The FOIA does not define the phrase "clearly unwarranted invasion of personal privacy." However, the Arkansas Supreme Court has construed the phrase. In determining which disclosures constitute a "clearly unwarranted invasion of personal privacy," the court applies a balancing test. The court will weigh the interest of the public in accessing the records against the individual's interest in keeping the records private. SeeYoung v. Rice, 308 Ark. 593, 826 S.W.2d 252 (1992). If the public's interest outweighs the individual's interest, the release of the records will not constitute a "clearly unwarranted invasion of personal privacy." The court has found that the employee's interest outweighs the public's interest in cases where the record reveals the intimate details of a person's life, including any information that might subject the person to embarrassment, harassment, disgrace, or loss of employment or friends.See Young v. Rice, 308 Ark. 593, 826 S.W.2d 252 (1992). In my opinion, Employee No. 2's privacy interest in the letters in question outweighs the public's interest under the guidelines provided by the court. They therefore should not be released.
It is my opinion that the letter dated January 22, 1997 should not be released. This record constitutes an employee evaluation/job performance record of the employee to whom it was issued. Because that employee was never suspended or terminated, this record should not be released.
It is my opinion that the handwritten memorandum dated December 5, 2000 should be released. This record constitutes the personnel record of both the author of the memorandum, and of any employees mentioned in the memorandum. It does not contain any information which, if released, would constitute a clearly unwarranted invasion of the personal privacy of any of the affected employees.
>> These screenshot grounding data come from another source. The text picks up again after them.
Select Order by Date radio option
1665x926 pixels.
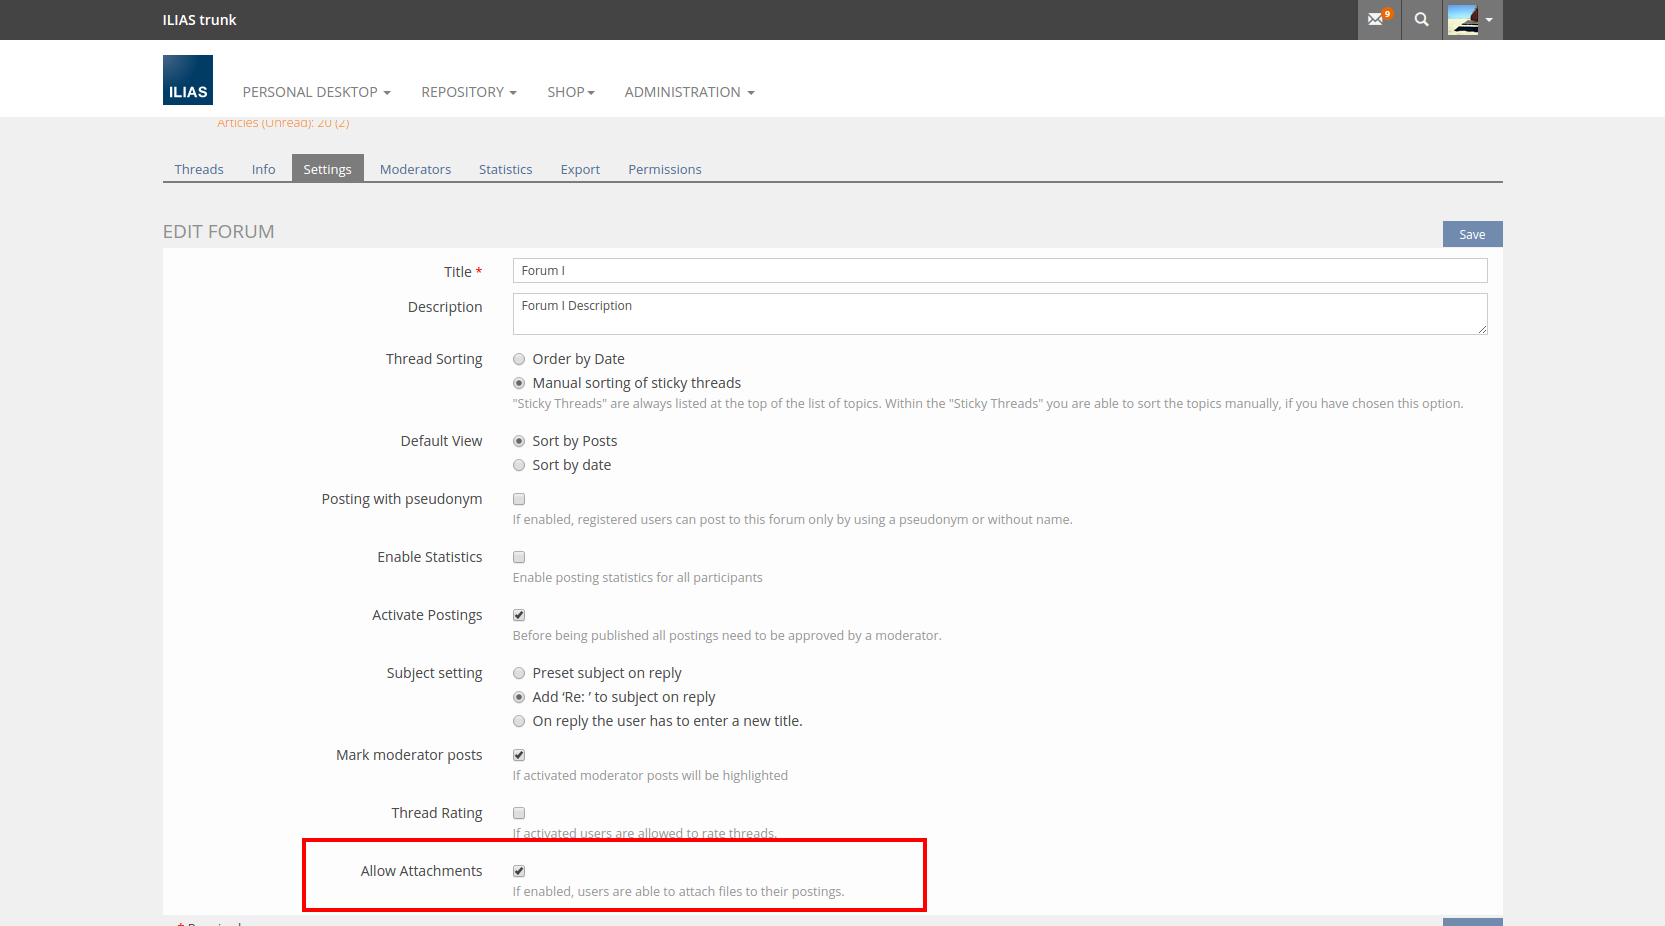click(519, 359)
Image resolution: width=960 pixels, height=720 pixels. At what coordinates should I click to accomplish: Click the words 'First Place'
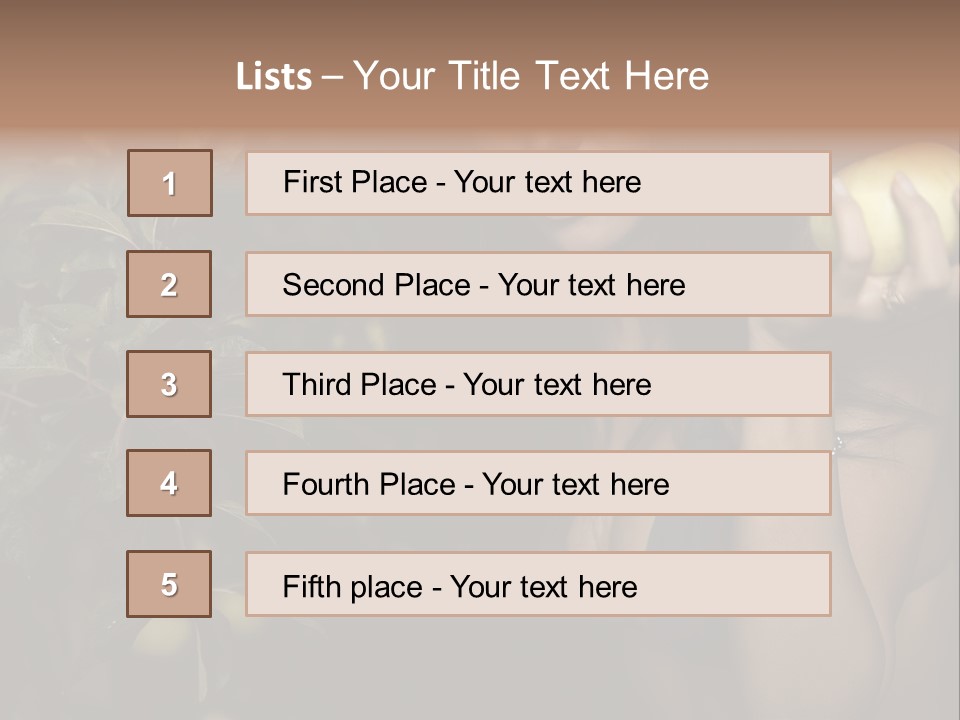pos(355,182)
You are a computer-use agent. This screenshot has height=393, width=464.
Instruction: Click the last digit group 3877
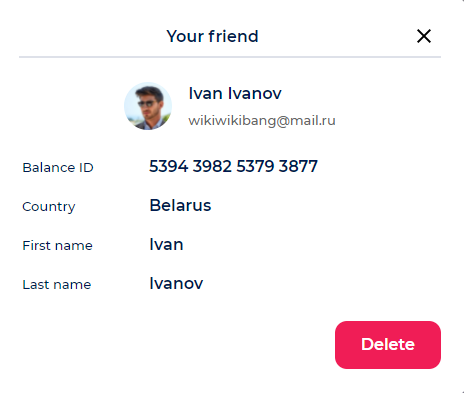coord(298,166)
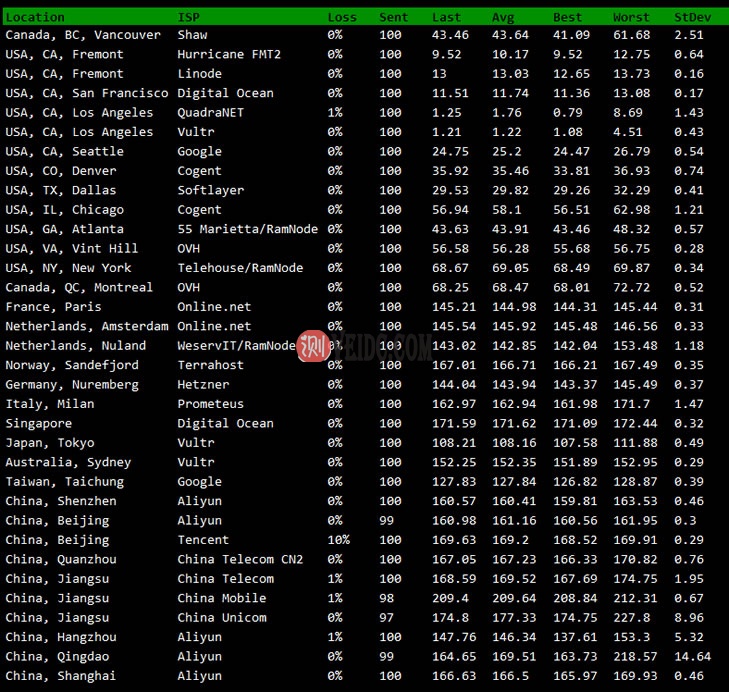The width and height of the screenshot is (729, 692).
Task: Select the Linode ISP text
Action: point(199,74)
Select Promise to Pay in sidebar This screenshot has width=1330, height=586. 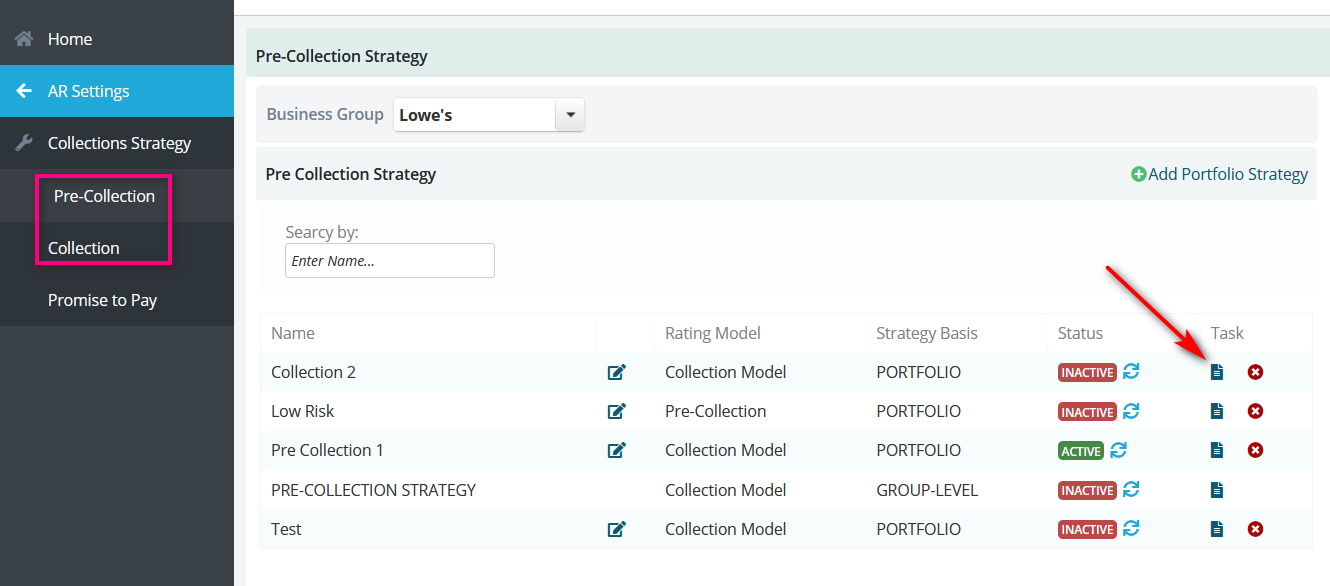coord(102,300)
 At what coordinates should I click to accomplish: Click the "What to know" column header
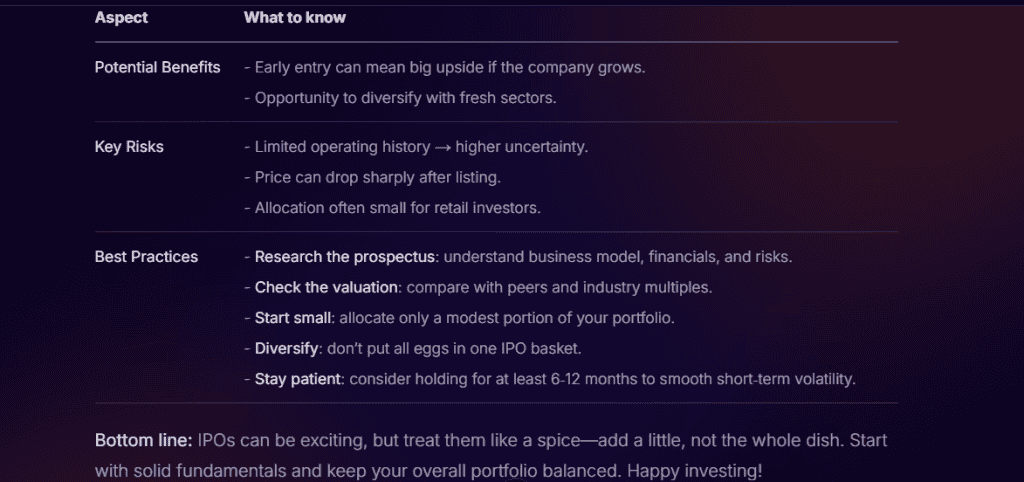(295, 18)
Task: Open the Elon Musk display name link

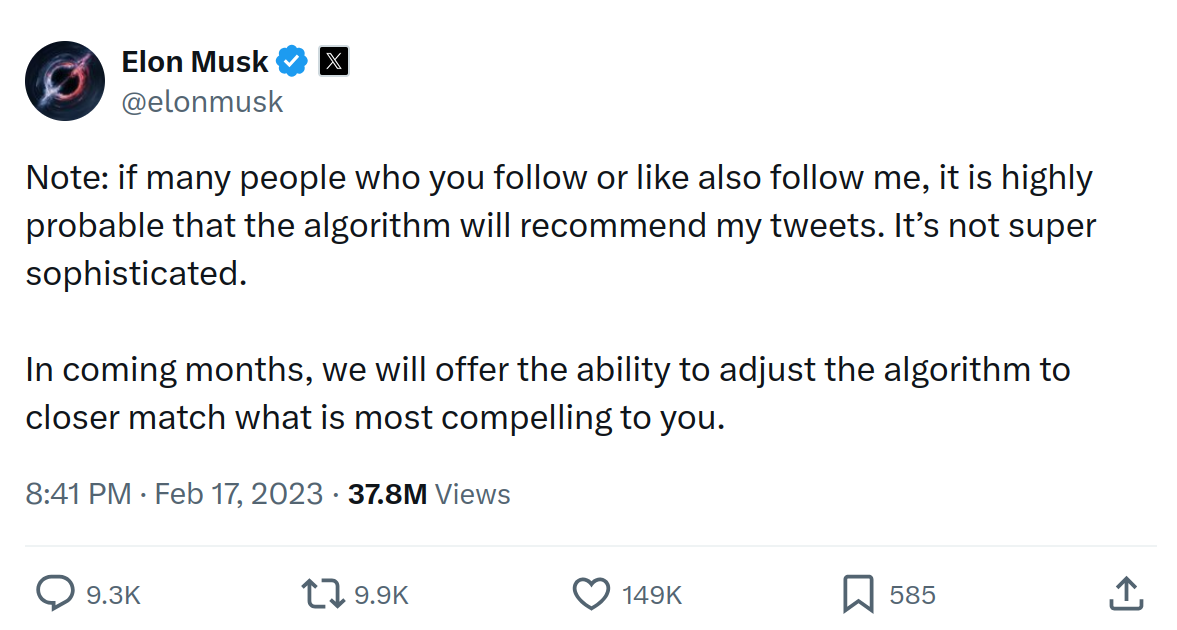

As a final matter, I note that the custodian of the records should scrutinize any records that he determines to be releasable in response to the request that has been presented, prior to releasing them, for the purpose of identifying any information that might be subject to a special exemption from disclosure under the FOIA or other laws, such as social security numbers. Any such information that is identified should be redacted from these documents prior to their release.
Assistant Attorney General Suzanne Antley prepared the foregoing opinion, which I hereby approve.